I think Dune influenced GRRM more than JRR Tolkien’s The Lord of the Rings.


I don't think that GRRM is attacking the idea of a Messiah, I think he's trying to build on and improve fantasy concepts. I think he's going for a new and improved version of a messiah, with both or either Dany & Jon. I don't doubt his ideas are not far from what you suggest, but I don't think the book series is all about tearing down Dany and saying she's an example of a bad thing. With two (or possibly more) books to go in the series, Dany has already taken the first steps down the dark path, which is WAAAY too long to be wallowing on it for it to end with her tragic death. I think, rather, her "dragon plants no trees" epiphany at the end of the last book is taking her to a Dark Rand place, not a "oh no, I unleashed an unstoppable tide' Paul Maud'dib place or a 'kill everyone who won't get on board with my vision of a better world' place that the show asserted she was in (without entirely successfully portraying that) when Jon offed her.

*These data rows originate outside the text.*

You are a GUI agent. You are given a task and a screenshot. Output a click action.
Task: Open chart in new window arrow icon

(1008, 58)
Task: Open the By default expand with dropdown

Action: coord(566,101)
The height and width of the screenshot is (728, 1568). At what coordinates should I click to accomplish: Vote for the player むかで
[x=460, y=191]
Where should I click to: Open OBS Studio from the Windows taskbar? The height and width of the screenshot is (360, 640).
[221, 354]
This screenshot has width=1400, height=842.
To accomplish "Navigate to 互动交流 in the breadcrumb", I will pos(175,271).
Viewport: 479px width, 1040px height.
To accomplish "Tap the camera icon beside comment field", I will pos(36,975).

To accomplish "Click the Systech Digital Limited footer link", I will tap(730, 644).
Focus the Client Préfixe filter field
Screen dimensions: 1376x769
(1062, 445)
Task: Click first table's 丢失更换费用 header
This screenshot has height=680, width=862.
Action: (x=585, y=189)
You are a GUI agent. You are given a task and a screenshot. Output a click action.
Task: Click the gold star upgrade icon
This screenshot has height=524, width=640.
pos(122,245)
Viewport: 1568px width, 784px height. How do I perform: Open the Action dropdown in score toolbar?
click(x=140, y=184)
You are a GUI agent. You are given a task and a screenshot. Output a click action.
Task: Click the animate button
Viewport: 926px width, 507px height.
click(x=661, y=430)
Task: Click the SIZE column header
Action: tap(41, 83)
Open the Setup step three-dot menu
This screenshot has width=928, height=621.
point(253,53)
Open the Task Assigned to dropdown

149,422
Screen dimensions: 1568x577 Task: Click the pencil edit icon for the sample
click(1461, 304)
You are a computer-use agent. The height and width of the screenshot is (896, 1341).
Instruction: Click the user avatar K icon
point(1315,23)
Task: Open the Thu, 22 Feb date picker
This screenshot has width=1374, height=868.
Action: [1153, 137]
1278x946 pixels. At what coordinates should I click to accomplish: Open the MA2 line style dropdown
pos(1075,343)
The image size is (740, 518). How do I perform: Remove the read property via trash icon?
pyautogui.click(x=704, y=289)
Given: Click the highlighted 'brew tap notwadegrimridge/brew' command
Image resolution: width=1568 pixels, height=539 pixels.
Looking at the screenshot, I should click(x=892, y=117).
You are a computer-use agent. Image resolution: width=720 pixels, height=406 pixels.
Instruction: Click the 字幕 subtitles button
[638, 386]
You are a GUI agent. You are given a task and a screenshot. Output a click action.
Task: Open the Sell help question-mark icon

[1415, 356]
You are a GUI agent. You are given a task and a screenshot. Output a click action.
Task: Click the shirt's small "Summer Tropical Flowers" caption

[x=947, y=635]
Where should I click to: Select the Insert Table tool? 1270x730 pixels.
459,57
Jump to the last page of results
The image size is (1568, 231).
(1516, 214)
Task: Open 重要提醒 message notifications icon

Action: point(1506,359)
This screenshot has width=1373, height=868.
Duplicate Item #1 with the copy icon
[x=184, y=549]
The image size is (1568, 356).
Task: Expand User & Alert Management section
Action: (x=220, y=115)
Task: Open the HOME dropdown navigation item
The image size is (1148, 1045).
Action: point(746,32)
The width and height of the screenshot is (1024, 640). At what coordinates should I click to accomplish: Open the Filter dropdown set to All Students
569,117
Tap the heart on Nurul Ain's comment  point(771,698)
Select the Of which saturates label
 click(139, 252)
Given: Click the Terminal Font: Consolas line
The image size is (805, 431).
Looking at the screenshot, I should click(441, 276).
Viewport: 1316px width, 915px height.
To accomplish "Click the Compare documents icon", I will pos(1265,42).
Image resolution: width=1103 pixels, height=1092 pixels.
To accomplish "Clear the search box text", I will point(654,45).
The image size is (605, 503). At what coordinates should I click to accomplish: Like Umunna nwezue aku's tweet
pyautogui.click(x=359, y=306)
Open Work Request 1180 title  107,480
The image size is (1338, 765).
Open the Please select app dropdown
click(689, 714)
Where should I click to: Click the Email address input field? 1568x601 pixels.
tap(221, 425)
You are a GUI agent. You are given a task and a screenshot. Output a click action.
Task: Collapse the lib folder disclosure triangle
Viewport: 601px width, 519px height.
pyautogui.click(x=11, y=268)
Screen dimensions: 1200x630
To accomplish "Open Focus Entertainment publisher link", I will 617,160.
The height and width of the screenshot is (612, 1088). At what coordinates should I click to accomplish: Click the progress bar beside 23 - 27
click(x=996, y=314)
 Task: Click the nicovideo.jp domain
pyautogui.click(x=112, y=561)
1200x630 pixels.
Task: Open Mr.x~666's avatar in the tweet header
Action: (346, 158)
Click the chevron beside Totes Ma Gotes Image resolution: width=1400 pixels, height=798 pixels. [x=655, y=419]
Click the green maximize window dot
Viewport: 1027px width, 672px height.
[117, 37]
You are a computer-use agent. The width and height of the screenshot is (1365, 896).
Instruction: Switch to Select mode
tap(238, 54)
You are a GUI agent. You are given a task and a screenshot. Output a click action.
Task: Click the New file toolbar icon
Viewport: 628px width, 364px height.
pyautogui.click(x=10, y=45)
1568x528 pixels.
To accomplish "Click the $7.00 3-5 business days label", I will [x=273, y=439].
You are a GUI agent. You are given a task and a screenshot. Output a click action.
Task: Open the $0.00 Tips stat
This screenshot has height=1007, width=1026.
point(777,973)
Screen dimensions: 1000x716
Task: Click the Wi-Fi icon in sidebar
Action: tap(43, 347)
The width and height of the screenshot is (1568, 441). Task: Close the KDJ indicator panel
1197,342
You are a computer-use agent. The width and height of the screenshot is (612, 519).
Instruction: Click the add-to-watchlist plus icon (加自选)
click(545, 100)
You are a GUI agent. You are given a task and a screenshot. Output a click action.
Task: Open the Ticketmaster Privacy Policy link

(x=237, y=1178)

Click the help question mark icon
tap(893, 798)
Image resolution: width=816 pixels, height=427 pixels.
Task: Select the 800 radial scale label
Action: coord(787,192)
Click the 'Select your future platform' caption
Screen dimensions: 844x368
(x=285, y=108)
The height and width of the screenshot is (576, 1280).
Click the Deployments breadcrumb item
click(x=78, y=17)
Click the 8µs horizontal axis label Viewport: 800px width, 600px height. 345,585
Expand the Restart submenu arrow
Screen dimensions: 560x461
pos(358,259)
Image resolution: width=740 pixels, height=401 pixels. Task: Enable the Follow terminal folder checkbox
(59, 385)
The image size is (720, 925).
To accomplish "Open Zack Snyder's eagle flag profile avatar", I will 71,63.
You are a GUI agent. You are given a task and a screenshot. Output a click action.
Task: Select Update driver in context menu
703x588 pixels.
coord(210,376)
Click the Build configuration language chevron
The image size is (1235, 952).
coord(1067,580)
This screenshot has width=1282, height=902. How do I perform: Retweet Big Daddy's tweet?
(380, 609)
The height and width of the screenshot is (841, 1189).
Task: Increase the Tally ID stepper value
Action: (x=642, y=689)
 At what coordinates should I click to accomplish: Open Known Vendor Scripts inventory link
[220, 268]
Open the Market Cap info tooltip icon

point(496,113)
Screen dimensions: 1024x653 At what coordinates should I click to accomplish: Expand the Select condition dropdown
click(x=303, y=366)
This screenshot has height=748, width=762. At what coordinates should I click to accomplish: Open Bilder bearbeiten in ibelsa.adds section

I don't think the show can be taken seriously as an indicator of the books' endgame. Maybe some of the events in the last seasons of the show can be hints at events in the books, but for their context and meaning, I think we're on more solid ground looking at the earlier books to extrapolate forward. The show subverted the messiah trope for shits and giggles. They went along with the books' portrayal of the rise of a messianic hero, and where they deviated from that (such as the changes in Qarth - in the book, it's a place of temptation, intended to arrest the hero's momentum & lure her into indolence, as well as providing dreams and visions to entice her in other ways; on the show, it's just there - the books say she stops in this city, so lets do a dragon-napping plot, because its cheaper than the visions and prophecies for a story we haven't mapped out yet), it was not deliberate, but a lack of logistical capacity to portray the story, or a failure to grasp what the story really was. They had Arya actually strike the deciding blow against the existential threat simply because everyone was expecting it to be Jon or Dany or Bran, or just possibly one of the fire-relevant people and the showrunners went for shock value, rather than story coherence.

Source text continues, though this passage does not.